News Release

Dieters need intensive support during holidays

Peer-Reviewed Publication

Center for Advancing Health

With daily support from weight counselors, dieters can resist holiday temptations, new research shows.

Scientists at the Illinois Institute of Technology and the Center for Behavioral Medicine, both Chicago-based, describe the tremendous difficulties dieters face during end-of-the-year festivities. Their research shows that counselors can help clients come through this risky period by contacting them daily.

"Consistency of self-monitoring should become a routine focus in weight control treatment," says Kerri Boutelle, Ph.D., head of the study. "Methods of improving consistency of self-monitoring include increasing therapist contact through additional sessions, telephone calls, voicemail exchanges, faxes, and e-mails."

Boutelle and colleagues specifically examined the effectiveness of having counselors call frequently to remind dieters to keep up their practice of recording everything they eat. They report their findings in the current issue of Health Psychology.

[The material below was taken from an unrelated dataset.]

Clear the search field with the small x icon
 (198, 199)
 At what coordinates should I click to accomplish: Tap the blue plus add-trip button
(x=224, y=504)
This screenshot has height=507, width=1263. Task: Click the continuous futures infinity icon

The researchers randomly assigned 57 obese men and women to one of two groups. Participants already belonged to long-term, cognitive-behavioral, treatment programs that included self-monitoring (i.e., record keeping) as a component. One group continued its regular program throughout the eight-week study. Members of the other group received supplementary phone calls and, during the two weeks that included Christmas and New Year's, daily mailings.

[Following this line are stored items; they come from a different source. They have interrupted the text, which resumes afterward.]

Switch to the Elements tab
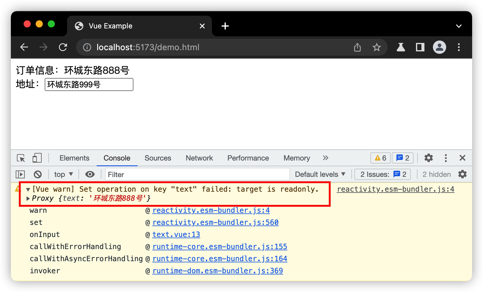point(74,158)
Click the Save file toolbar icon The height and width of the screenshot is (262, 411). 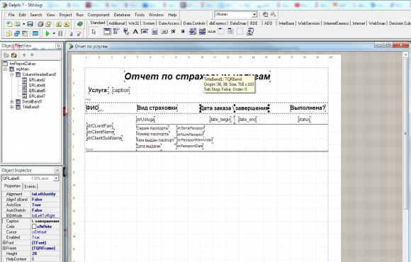click(30, 24)
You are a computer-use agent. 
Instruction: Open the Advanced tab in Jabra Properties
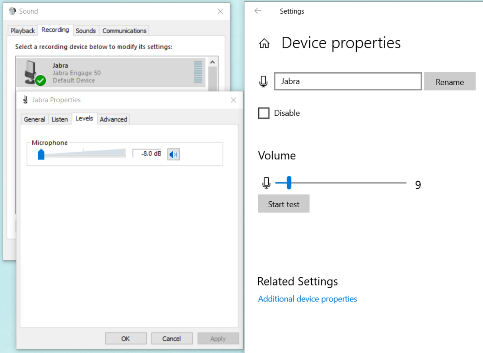tap(113, 119)
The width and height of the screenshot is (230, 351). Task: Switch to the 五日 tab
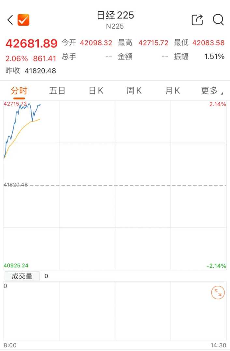tap(57, 91)
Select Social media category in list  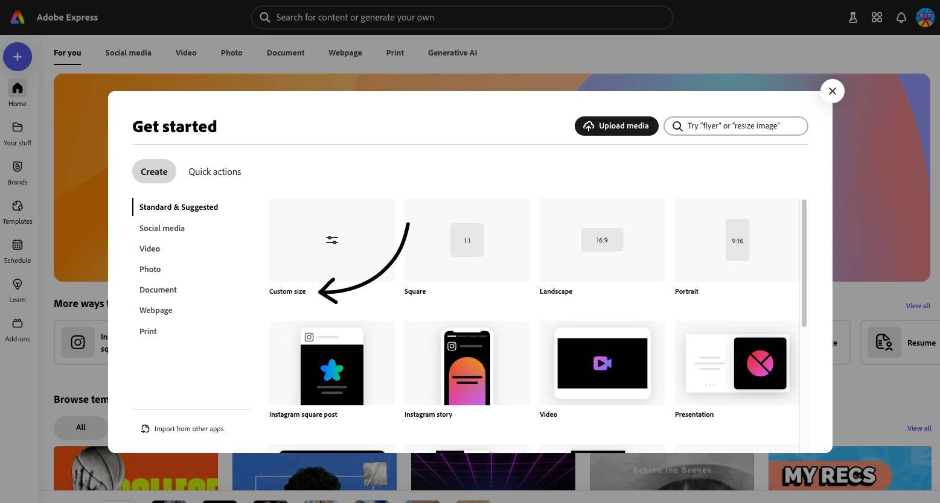click(x=162, y=228)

The extra contacts urged recipients to continue to record the type and amount of food they consumed.

The participants were veteran dieters who weighed an average of 223.2 pounds. Each had lost an average of 33.2 pounds by the time the study began. During the study, members of both groups continued to slim down in the three weeks before the holidays (an average loss of 0.3 pounds/week) and during the three weeks after (an average loss of 0.1 pound/week).

However, when the temptation-laced holidays arrived, the control group gained a weekly average of 0.6 pounds. The intervention group members also stopped losing weight, but they were able to avoid adding any. By the study's end, the intervention group had lost an average of two pounds.

The key to the intervention group's holiday success was its greater consistency in maintaining written records.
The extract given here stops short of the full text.